There is a significant knowledge gap regarding the heterogeneous treatment effects of deprescribing, as highlighted by Scott et al. [33]. Individual responses to PIMs and deprescribing can vary due to inter-individual differences, such as age, frailty, and comorbidities. Future research efforts should aim to identify which individuals benefit most from deprescribing and who are most likely to re-initiate medication after deprescribing [33].

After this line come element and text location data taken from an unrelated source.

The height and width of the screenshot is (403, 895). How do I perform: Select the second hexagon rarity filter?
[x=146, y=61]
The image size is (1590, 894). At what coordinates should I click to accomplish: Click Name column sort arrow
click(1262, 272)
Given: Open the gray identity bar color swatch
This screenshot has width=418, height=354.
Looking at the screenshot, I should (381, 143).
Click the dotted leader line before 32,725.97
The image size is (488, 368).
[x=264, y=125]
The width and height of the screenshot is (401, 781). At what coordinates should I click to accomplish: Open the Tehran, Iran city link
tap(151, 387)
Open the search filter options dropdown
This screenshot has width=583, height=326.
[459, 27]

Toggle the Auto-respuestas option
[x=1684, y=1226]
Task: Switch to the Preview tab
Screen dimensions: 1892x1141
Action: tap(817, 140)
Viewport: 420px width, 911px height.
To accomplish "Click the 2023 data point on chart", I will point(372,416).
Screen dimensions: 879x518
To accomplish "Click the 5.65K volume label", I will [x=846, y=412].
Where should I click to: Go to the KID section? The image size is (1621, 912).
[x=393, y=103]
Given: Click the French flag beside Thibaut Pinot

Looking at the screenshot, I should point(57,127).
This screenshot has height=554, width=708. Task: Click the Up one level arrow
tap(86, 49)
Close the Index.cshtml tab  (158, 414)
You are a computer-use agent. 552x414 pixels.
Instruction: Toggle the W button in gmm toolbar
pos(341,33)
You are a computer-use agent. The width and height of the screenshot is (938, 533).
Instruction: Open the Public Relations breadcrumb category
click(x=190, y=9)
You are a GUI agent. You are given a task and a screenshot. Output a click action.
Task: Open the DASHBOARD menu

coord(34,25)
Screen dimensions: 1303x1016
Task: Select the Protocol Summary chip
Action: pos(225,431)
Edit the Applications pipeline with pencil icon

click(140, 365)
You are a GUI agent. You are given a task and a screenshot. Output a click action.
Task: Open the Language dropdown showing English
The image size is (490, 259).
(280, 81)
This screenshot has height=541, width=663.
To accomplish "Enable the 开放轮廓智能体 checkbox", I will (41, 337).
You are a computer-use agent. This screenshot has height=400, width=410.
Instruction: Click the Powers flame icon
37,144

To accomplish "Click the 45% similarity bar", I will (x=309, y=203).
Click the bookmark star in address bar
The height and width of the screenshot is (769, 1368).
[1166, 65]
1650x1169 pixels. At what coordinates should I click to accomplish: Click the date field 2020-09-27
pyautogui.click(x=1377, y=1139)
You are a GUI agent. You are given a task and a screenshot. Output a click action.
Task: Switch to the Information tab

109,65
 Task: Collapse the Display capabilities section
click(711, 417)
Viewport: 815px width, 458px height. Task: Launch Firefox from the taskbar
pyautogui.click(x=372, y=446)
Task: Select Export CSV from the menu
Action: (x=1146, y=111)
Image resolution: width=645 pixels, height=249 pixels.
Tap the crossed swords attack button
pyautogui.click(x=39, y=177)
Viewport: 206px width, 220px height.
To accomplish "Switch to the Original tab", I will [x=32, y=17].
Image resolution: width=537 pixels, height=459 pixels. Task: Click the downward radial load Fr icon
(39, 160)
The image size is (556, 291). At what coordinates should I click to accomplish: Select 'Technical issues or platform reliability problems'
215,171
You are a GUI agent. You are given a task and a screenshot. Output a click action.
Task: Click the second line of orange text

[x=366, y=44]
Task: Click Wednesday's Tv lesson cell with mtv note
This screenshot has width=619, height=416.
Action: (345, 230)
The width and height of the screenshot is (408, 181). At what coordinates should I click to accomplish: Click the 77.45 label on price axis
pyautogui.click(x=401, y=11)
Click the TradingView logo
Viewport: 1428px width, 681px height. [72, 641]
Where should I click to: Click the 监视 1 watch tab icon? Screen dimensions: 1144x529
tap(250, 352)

To optimize interventions and target individuals at the highest risk of adverse drug events, it is important to consider sex/gender-related pharmacokinetic (PK) and pharmacodynamic (PD) differences. Despite women being the largest consumers of medications and facing an increased risk of ADRs compared to men, existing research has largely overlooked this consideration [3]. Therefore, there is a pressing need for more research focusing on the influence of sex and gender on inappropriate prescribing and deprescribing [3] (Table 4).

Table 4 Future research

Conclusion

In summary, the EuGMS SIG on Pharmacology advocates a multifaceted and wide-scale change in education, guidelines, research, advocacy, and policy to improve the management of polypharmacy in older people, and to make deprescribing part of routine care for the ageing generations to come. In our opinion, it is important that geriatricians and experts in geriatric/gerontological pharmacology are in the lead and actively take part in this change.